In een gefragmenteerde samenleving is het moeilijk om draagvlak te vinden voor beleid. Hierdoor blijven politiek ingewikkelde hervormingen vaak uit. Toch laat bijvoorbeeld het pensioen­akkoord zien dat hervormen wel kan. Om te begrijpen hoe hervormingen tot stand komen, is inzicht in de werking van de overlegeconomie, die onder invloed van Jan Tinbergen ontstond, cruciaal.

In het kort

– Jan Tinbergen heeft in de jaren vijftig het fundament gelegd voor de overlegeconomie.
– Overeenstemming over de doelstellingen, probleemanalyse en feitenbasis maakt gezamenlijke oplossingen mogelijk.
– Een complexe en gefragmenteerde samenleving vraagt om een verbindende rol van instituties, juist op moeilijke dossiers.

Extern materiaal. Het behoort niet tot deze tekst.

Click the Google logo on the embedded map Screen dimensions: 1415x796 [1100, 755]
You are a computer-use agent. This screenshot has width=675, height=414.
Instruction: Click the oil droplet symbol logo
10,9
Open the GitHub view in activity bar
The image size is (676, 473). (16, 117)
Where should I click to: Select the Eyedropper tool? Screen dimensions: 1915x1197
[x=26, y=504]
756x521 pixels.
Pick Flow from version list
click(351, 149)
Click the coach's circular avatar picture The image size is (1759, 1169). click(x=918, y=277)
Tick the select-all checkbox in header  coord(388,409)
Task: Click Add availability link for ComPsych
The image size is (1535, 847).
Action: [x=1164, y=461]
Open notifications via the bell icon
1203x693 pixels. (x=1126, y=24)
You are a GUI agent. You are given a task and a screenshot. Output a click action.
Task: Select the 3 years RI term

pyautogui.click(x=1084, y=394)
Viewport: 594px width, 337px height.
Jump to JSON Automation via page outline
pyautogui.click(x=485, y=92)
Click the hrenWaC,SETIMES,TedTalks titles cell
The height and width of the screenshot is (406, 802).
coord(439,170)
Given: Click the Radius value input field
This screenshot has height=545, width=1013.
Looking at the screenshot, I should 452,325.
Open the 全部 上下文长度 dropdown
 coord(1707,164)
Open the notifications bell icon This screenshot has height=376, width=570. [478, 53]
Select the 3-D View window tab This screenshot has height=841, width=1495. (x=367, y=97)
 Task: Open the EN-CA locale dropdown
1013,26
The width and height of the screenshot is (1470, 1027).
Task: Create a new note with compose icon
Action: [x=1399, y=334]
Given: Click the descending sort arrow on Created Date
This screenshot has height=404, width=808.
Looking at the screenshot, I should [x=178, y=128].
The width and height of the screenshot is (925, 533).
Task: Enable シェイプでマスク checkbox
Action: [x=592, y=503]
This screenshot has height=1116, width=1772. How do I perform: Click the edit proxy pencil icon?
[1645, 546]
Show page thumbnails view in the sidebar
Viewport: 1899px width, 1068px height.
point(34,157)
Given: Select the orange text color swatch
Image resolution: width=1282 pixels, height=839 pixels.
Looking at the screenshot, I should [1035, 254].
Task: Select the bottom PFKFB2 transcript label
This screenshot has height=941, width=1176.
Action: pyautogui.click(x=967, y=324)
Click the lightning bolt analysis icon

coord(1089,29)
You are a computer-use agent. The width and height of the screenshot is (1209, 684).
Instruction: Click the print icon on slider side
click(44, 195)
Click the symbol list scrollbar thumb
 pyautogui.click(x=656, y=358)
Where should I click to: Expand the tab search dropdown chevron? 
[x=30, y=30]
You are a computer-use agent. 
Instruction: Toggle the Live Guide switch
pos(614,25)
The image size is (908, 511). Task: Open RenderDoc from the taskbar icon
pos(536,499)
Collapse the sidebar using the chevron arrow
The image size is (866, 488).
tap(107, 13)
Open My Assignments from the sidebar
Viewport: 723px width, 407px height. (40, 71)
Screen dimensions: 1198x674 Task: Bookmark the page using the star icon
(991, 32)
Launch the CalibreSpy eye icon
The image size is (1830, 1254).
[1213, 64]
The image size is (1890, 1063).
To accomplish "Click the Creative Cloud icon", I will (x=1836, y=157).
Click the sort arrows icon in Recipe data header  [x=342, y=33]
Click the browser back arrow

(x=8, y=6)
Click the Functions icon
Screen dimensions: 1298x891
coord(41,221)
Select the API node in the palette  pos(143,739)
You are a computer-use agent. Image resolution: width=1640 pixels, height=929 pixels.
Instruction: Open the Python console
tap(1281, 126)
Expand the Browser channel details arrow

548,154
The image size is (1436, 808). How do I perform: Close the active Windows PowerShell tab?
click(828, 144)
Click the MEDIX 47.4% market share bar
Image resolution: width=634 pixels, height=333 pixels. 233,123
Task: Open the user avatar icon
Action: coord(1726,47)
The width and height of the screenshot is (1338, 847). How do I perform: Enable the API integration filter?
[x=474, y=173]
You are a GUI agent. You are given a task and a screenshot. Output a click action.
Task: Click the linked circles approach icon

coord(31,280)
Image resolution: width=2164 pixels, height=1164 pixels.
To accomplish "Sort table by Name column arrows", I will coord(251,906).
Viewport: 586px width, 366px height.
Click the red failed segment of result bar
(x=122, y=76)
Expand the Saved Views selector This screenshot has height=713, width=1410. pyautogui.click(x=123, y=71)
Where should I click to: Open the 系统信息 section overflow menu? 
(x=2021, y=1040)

Vlak voor de zomer van 2019 sloot het kabinet met de sociale partners een akkoord over de hervorming van het pensioenstelsel. Dat is best bijzonder: in Frankrijk wordt bijvoorbeeld al bijna twintig jaar geprobeerd om het pensioenstelsel te hervormen. Na een lange staking in het openbaar vervoer is in Frankrijk ook de laatste poging geëindigd in een patstelling tussen regering en bonden, zonder uitzicht op hervorming.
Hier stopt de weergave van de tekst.